This is where the Protestant and the Catholic understanding of sacraments diverge. Calvin, who taught that Baptism and Holy Communion are sacraments, stated unequivocally: “The sacraments do not confer grace.” Adherents of Reformed theology found the theological concept of ex opere operato (“by the very fact of the action’s being performed”) to be superstitious, making out of the Sacraments “magical rites,” as R.C. Sproul calls them, “that people rely on for salvation instead of faith in Christ alone.” While pooh-poohing the belief that sacraments confer grace, Sproul writes that Calvinists “confess that baptism is a real means of grace wherein the Spirit strengthens our faith and reminds us of the work of Christ” (wrenching the whole discussion back to “faith alone,” the be-all and end-all of the Protestant experience). Believing that the Sacraments are outward or sensible signs instituted by Christ to give grace requires, apparently, too much faith. This Reformed devaluation of the Sacraments further devolved into the prevailing Evangelical belief that the Sacraments are not even somehow “a real means of grace,” but mere symbols that Jesus insisted that we reenact to remind ourselves and the world of His life, death and resurrection. The Lord’s Supper, as it is called, is seldom celebrated in Evangelical churches, simply because nobody quite knows what to make of this “symbol.” When I partook of the crackers and the grape juice as an Evangelical, I would become disgruntled, thinking guiltily that I could have come up with a better “symbol” than eating Saltines and drinking Welch’s. As Catholic Flannery O’Connor famously quipped, if it’s a symbol, to hell with it.

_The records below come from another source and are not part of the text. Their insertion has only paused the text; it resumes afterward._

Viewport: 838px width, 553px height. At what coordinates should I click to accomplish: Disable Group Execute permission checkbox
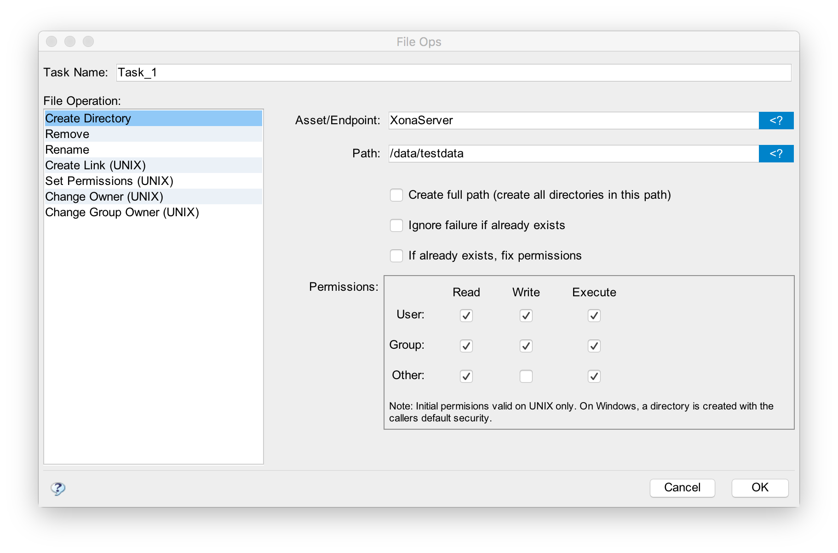click(x=594, y=346)
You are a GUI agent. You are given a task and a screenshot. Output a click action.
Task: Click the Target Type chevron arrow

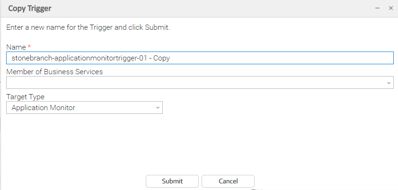click(158, 108)
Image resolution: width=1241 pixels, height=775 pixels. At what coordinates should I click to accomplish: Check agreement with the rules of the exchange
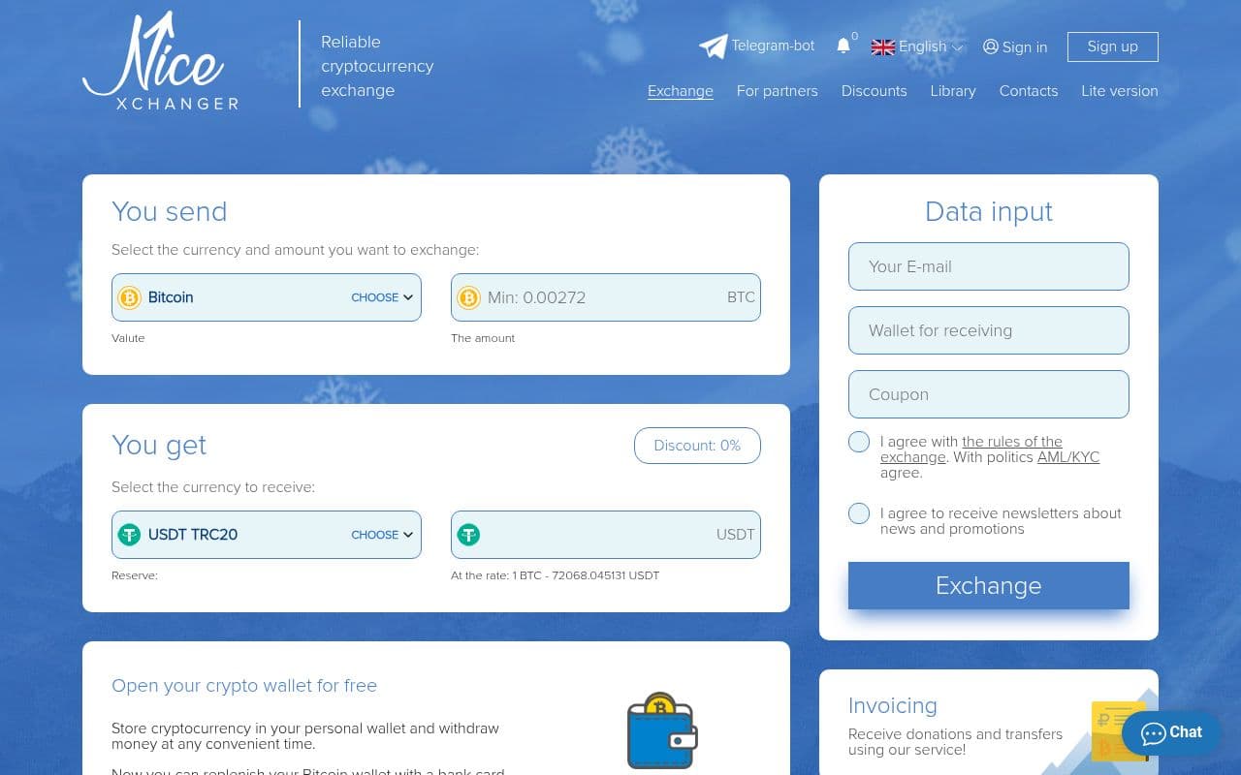coord(858,441)
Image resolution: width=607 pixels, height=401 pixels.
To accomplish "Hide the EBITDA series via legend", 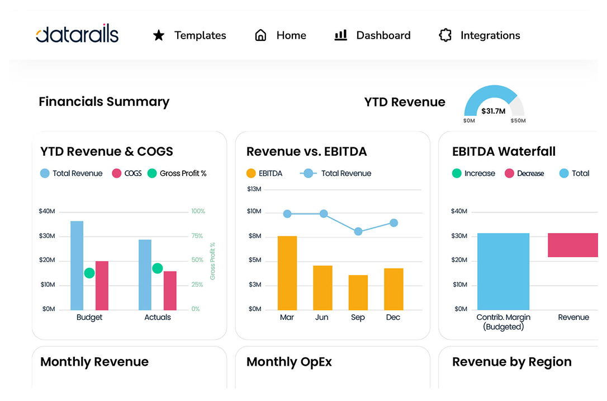I will [264, 174].
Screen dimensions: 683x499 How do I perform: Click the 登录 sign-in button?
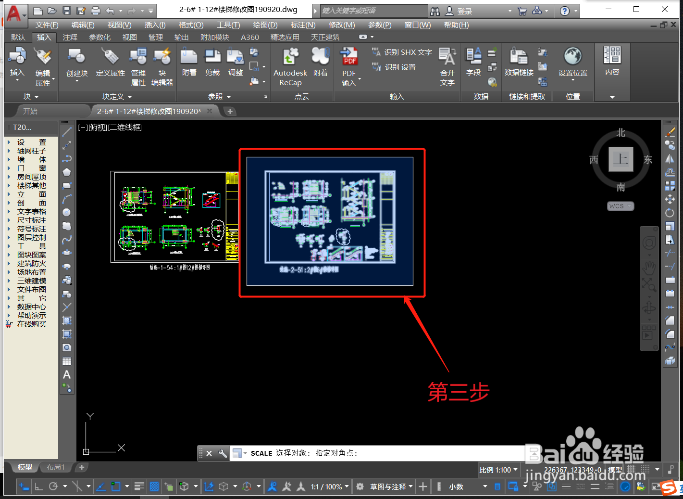coord(464,11)
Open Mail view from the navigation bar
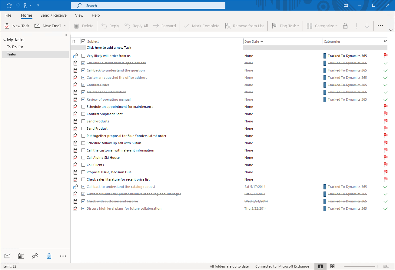Viewport: 395px width, 270px height. pyautogui.click(x=7, y=256)
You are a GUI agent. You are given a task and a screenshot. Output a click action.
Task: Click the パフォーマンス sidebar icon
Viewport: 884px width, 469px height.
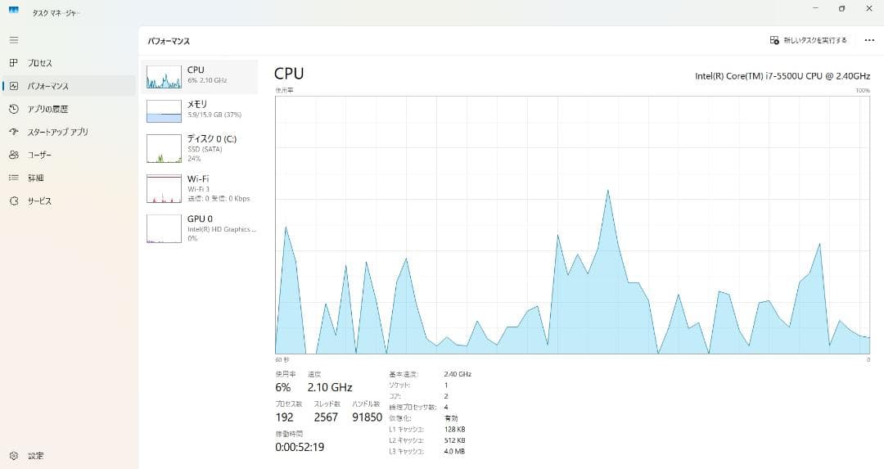coord(13,86)
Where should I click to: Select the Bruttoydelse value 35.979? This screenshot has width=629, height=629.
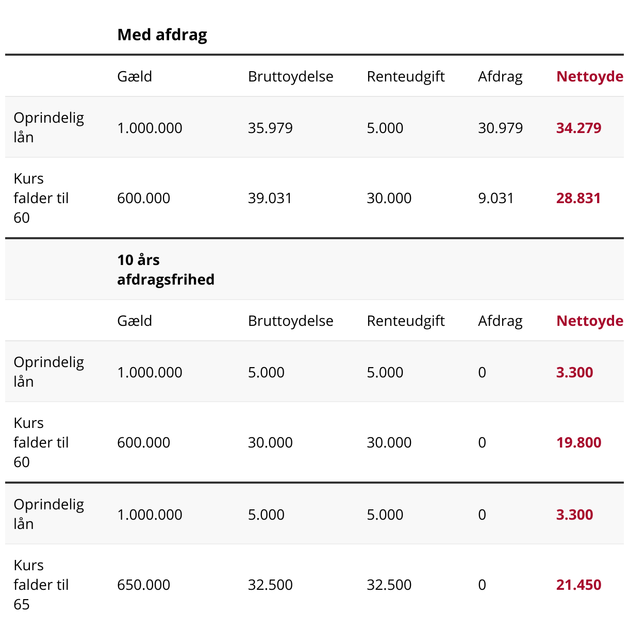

The Church takes the Sacraments extremely serious, for obvious reasons. Jesus Himself stated that Baptism and Holy Communion are necessary for salvation:

Jesus answered, “Truly, truly, I say to you, unless one is born of water and the Spirit he cannot enter into the kingdom of God. Jn 3:5

So Jesus said to them, “Truly, truly, I say to you, unless you eat the flesh of the Son of Man and drink His blood, you have no life in yourselves. He who eats My flesh and drinks My blood has eternal life, and I will raise him up on the last day. Jn 6:53-54

Of course, you can mock the literal understanding of these verses as superstition, or you can admit that you lack the faith to take Jesus at His word. To the Church:

Sacraments are “powers that comes forth” from the Body of Christ, which is ever-living and life-giving. They are actions of the Holy Spirit at work in his Body, the Church. They are “the masterworks of God” in the new and everlasting covenant.

Okay, you’ve got to admit that the whole Catholic explanation sounds grand, yet Evangelicals have one very compelling objection to the Catholic understanding of the Sacraments. There are Evangelicals who live at a level of spirituality that puts many sacrament-partaking Catholics to shame. How can this be, skeptical Protestants demand, if the Sacraments confer such incredible graces, and our ordinances are mere symbols?
If the Church is right about the Sacraments,
shouldn’t things be the other way around?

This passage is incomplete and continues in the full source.